FRAGMENTO CITADO »
....

17 diciembre 2009

Bisutería Pop


ARTISTAS DEL DESTROZO

Esto me lo ha sugerido un post del mes pasado en el blog de DC's. Una de sus galerias dedicadas en esta ocasión a imágenes del libro Discographisme recreatif, editado recientemente por Patrice Caillet y que es una extensa colección de portadas de discos masacradas por sus propietarios. El efecto que sugiere, a juzgar por el post denniscooperiano, es tan divertido para los gualtrapas habituales de los sótanos del Metralleta como doloroso para los tiquismiquis de la cosa del coleccionismo. Yo, como me identifico más con el primer grupo, sonrío cómplice ante estos desvaríos afrancesados pues a mí lo que me importa es la canción. Luego que la portada esté hecha cisco o halla caído sobre ella un tuneo fatal ya me parece un poco pecata minuta (también depende del precio, claro).
Este pasatiempo daría para mucho. De hecho al autor del libro le ha dado para dos volúmenes. Reconozco que esta vez no me he matado demasiado por ofreceros al completo mis fetiches disqueros en el peor de los estados. Pero ahí quiero dejar constancia del single italiano de Joan Manuel Serrat (su dueño no tenía portada y me hizo una raudo y veloz. Era un amable vendedor de Mataró que desde su entrañable sentido de la responsabilidad y amor por la música quiso que permaneciera el cantautor en su casa habitual de entonces, Novola-Zafiro, cuando en realidad su single lo había sacado en Vergara).
En cuanto al Profeta de Albacete, qué decir de este mostro. Probablemente sea el máximo exponente de artista que se confeccionaba él mismo sus propios envoltorios. Reparen detenidamente en sus cut'n'paste, sus autobombos y autografiados. En todos los mil y un detalles que sólo por haber pertenecido a una época como la suya, la del vinilo, pudo dar en plenitud (esto con la moda de los Cd's ya ha perdido bastante). Y si quieren les animo a que busquen en su discoteca privada. Seguro que aparecen recreaciones alucinantes. Claro que no valen las firmitas de los dueños, moda estúpida y masiva donde las haya (a no ser que las firmas correspondan a personas de cierto renombre, como la que guardo yo en una contraportada de un Ep de Gelu. La tal firma era de un tal Leopoldo Panero. ¿Les suena?. Año 1960. Un escándalo).

....

MATERIAL ENUMERADO »
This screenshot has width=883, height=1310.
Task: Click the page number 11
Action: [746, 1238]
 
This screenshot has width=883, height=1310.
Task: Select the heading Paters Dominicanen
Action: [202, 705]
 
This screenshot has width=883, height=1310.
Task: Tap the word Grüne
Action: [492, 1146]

....

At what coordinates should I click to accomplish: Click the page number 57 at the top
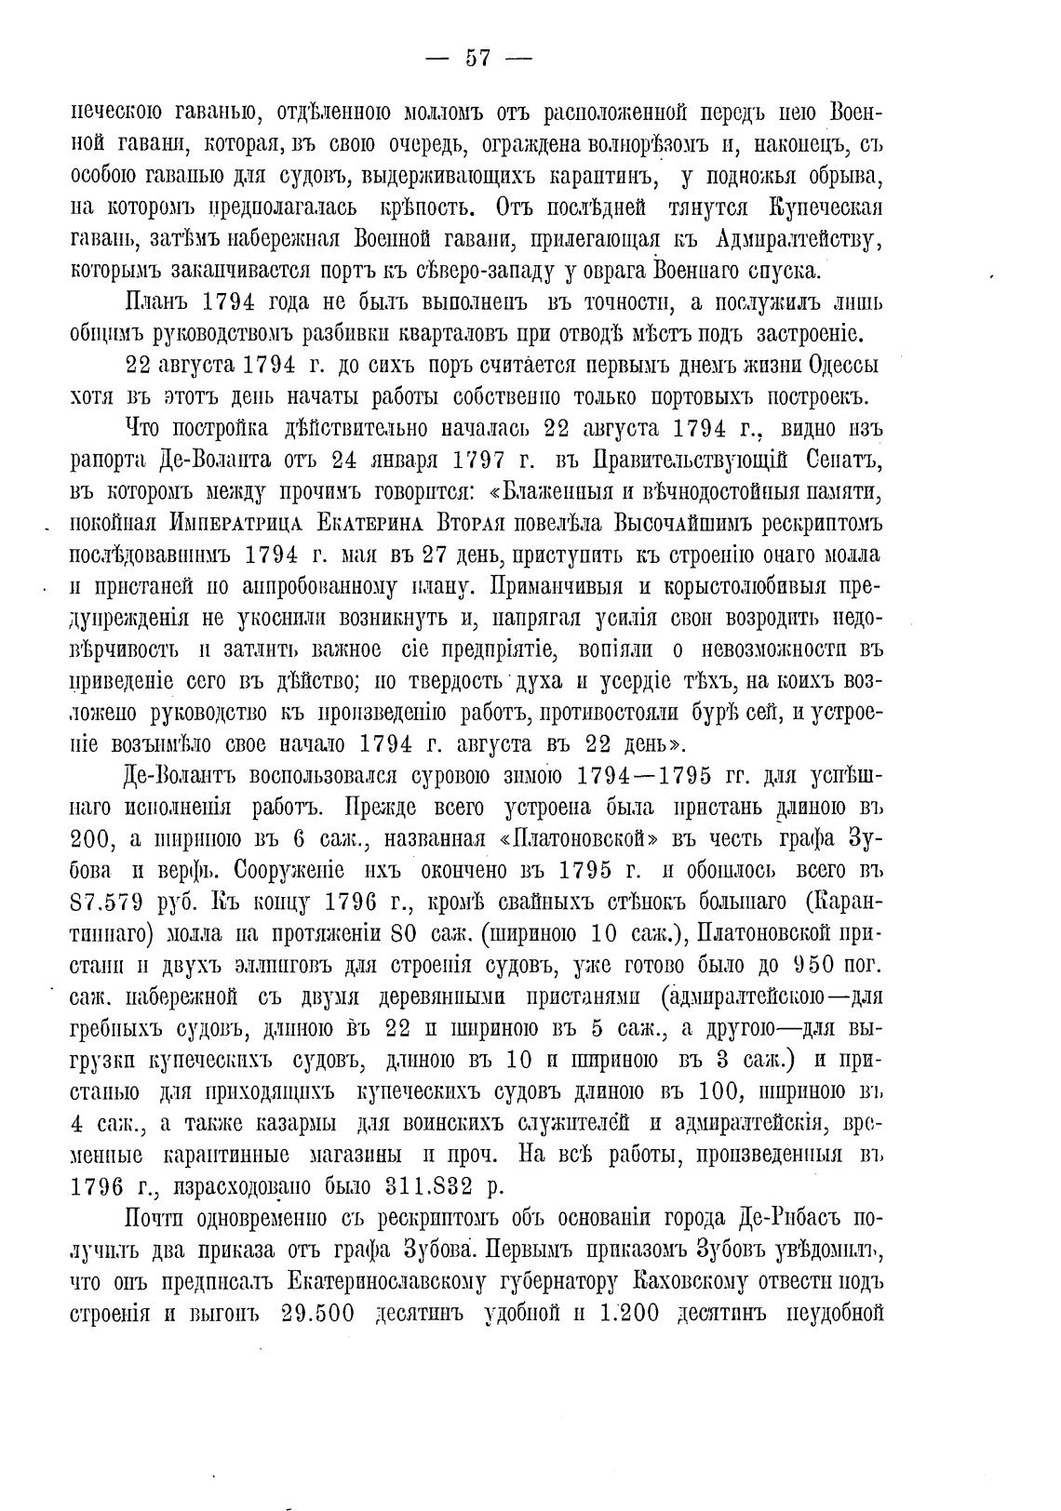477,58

....

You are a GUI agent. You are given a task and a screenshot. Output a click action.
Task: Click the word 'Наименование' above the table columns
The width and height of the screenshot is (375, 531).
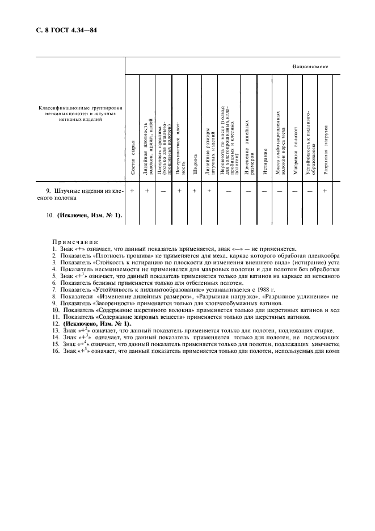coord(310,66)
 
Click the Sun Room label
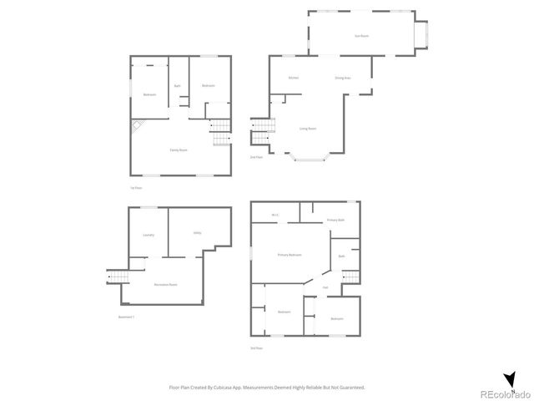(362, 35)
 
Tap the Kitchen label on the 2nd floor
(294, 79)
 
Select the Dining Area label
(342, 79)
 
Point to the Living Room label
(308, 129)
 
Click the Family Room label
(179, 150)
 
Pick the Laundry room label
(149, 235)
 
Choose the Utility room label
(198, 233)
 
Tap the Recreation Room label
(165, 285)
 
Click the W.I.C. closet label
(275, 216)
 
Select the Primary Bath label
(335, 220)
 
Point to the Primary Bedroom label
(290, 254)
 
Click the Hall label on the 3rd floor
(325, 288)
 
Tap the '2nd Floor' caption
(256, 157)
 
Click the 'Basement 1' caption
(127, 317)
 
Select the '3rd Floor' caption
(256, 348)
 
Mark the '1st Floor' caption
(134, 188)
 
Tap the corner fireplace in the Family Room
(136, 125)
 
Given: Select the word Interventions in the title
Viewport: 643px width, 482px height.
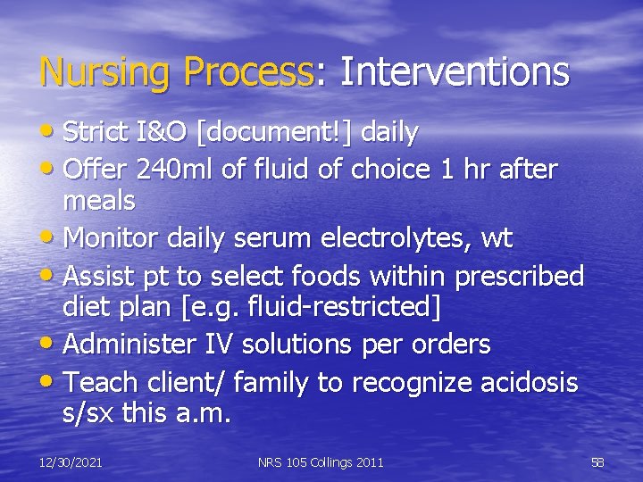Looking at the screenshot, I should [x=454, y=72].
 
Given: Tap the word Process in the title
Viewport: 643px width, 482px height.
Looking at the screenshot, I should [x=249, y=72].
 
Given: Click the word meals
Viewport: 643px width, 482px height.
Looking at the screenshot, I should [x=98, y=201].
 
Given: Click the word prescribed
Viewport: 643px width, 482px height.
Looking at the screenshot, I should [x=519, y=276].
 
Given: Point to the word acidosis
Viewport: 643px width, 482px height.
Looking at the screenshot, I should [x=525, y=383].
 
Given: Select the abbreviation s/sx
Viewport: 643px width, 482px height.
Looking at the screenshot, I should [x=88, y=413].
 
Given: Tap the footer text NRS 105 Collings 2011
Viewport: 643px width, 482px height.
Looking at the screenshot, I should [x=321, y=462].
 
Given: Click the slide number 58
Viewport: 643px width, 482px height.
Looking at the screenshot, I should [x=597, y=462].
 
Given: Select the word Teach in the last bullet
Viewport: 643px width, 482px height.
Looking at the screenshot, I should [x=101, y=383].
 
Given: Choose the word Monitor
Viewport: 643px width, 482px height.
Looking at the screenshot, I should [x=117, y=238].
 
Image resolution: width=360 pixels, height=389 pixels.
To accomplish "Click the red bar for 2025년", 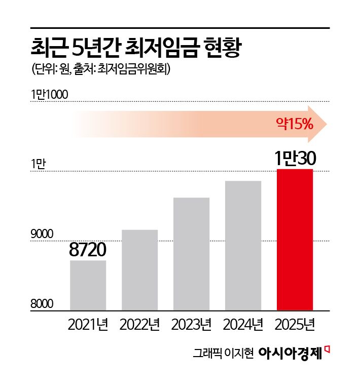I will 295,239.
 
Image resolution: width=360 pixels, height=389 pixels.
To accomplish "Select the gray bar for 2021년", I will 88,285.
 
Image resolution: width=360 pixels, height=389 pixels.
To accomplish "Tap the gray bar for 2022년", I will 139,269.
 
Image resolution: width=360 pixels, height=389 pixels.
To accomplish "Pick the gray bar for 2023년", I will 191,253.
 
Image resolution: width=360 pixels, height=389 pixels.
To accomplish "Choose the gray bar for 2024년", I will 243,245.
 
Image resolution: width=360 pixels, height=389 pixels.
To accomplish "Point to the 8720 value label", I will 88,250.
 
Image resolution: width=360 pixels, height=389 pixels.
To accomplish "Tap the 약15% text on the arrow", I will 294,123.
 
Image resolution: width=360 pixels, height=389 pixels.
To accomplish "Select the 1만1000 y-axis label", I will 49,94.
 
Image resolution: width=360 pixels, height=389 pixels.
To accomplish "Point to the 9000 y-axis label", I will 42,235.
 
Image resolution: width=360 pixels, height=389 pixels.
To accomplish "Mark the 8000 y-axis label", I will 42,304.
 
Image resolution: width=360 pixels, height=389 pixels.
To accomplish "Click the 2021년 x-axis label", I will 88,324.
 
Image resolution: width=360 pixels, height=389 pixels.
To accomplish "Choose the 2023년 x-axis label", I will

....

ENUNCIADO » Reescribe el tramo del fragmento citado que va desde "ARTISTAS DEL DESTROZO" hasta "del precio, claro)." y sustituye "canción" por "melodía".

RESPUESTA A CONTINUACIÓN »
ARTISTAS DEL DESTROZO

Esto me lo ha sugerido un post del mes pasado en el blog de DC's. Una de sus galerias dedicadas en esta ocasión a imágenes del libro Discographisme recreatif, editado recientemente por Patrice Caillet y que es una extensa colección de portadas de discos masacradas por sus propietarios. El efecto que sugiere, a juzgar por el post denniscooperiano, es tan divertido para los gualtrapas habituales de los sótanos del Metralleta como doloroso para los tiquismiquis de la cosa del coleccionismo. Yo, como me identifico más con el primer grupo, sonrío cómplice ante estos desvaríos afrancesados pues a mí lo que me importa es la melodía. Luego que la portada esté hecha cisco o halla caído sobre ella un tuneo fatal ya me parece un poco pecata minuta (también depende del precio, claro).